Tip dancing

A local restaurateur comes up with a way to subvert the minimum-wage law.

THE NEXT TIME you dine at Pike Place Market’s Campagne, you might want to tip big—especially if you’re planning to pay with a credit card. In response to Initiative 688, the minimum-wage increase passed in November, Peter Lewis, Campagne’s owner, is now making his servers pay 2.5 percent of their tips from credit card purchases to him.

A memo from Lewis to the waitstaff explained the principle behind his decision: “First of all, it is important to understand that tips, legally speaking, belong to the restaurant. They are left to you on behalf of the quality of food and service the restaurant has provided.”

In person, Lewis says the new policy is fair, since 2.5 percent roughly equals the fee he has to pay to the credit card companies every time a customer uses plastic.

So far, the minimum-wage law has not made dramatic improvement in earnings: The hourly base has only risen 55 cents, to $5.70 per hour. In Campagne’s case that would translate into an average increase of $59 per month for each waiter. By deducting from tips for credit card use, Lewis knocks that increase down to $16.50 per month per server.

“This is perhaps an individual reaction to the quiet hysteria on the part of the hospitality industry about the minimum-wage increase,” says Rick Sawyer, with the International Hotel Employees and Restaurant Employees union. “We will see more of this.”
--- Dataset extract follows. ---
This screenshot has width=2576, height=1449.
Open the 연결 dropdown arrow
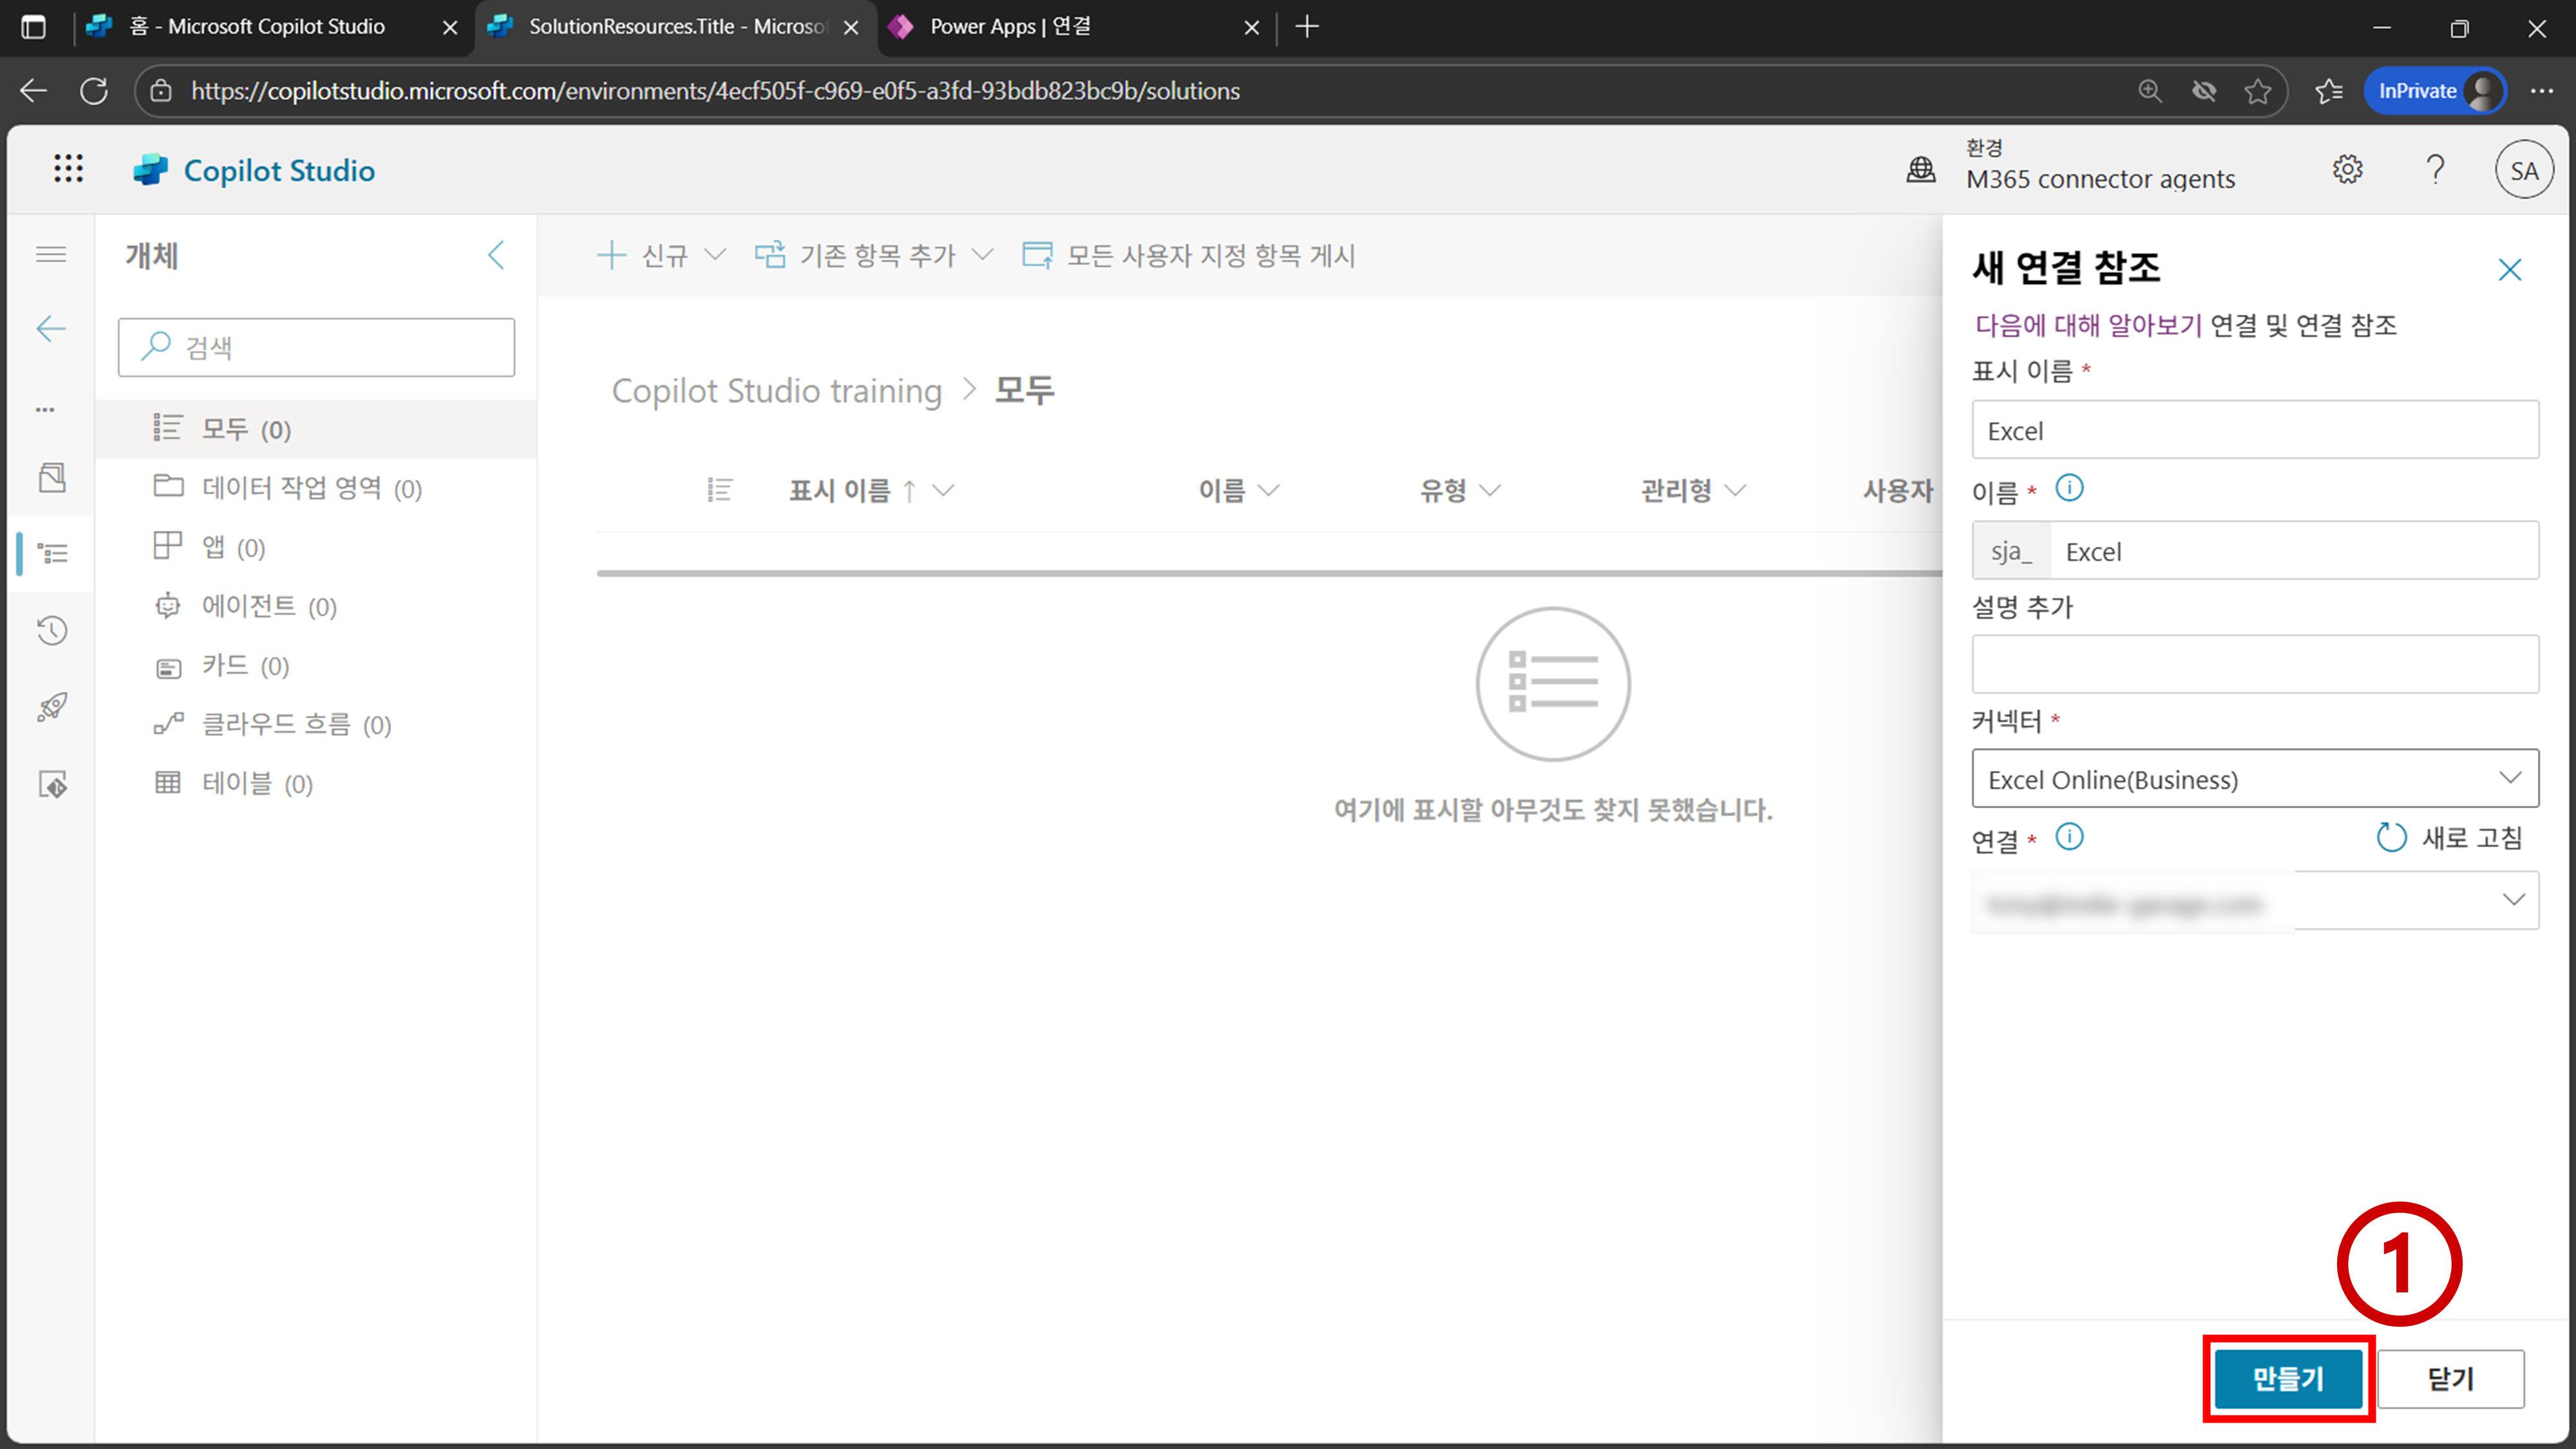2512,900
Anthony Anton of the Washington Restaurants Association says although most establishments don’t saddle their employees with the credit card fee, the practice is both legal and fair. But he also says that the way Lewis is going about it is questionable. Rather than adjust his take to coincide exactly with the credit card fee on each transaction (different credit card companies charge different fees), Lewis is taking 2.5 percent of tips from all credit card payments regardless of the actual fee. Anton says that tips legally belong to the server, who has to pay taxes on them. It’s one thing to force servers to pay their portion of credit card fees, but “in no situation,” says Anton, “do employers take tips from employees” to cover their expenses.

Oddly, Campagne’s servers are taking the new policy in stride. They think Lewis is a terrific boss. He emphasizes that it’s a special privilege to work in a classy establishment like his. Once a year he rewards them with a three-day, all-expenses-paid retreat on Orcas Island.

CAMPAGNE ISN’T THE FIRST restaurant in Seattle to hold waiters responsible for credit card transactions. A spokesperson for Serafina says it’s becoming an industry-wide practice, one Serafina may soon adopt.

Still, some restaurants scorn it. Gary Jones, a supervisor at Jack’s Bistro, says proprietors shouldn’t penalize employees for their own decision to offer patrons credit card service. And Wild Ginger owner Rick Yoder says that resentment of charge card fees should be directed toward the credit card companies themselves, not taken out on servers.

Meanwhile focusing on the big enchilada, the Washington Restaurants Association is working to exempt eateries from the minimum-wage law all together. Spokesman Anton says the association is “negotiating” with the Legislature to devise a plan under which tips are considered part of the hourly wage. In the unlikely event that legislators go along, servers could end up with a base pay lower than the minimum wage.

Campagne’s Lewis, who is not affiliated with the association, has been lobbying for legislation along those lines all on his own.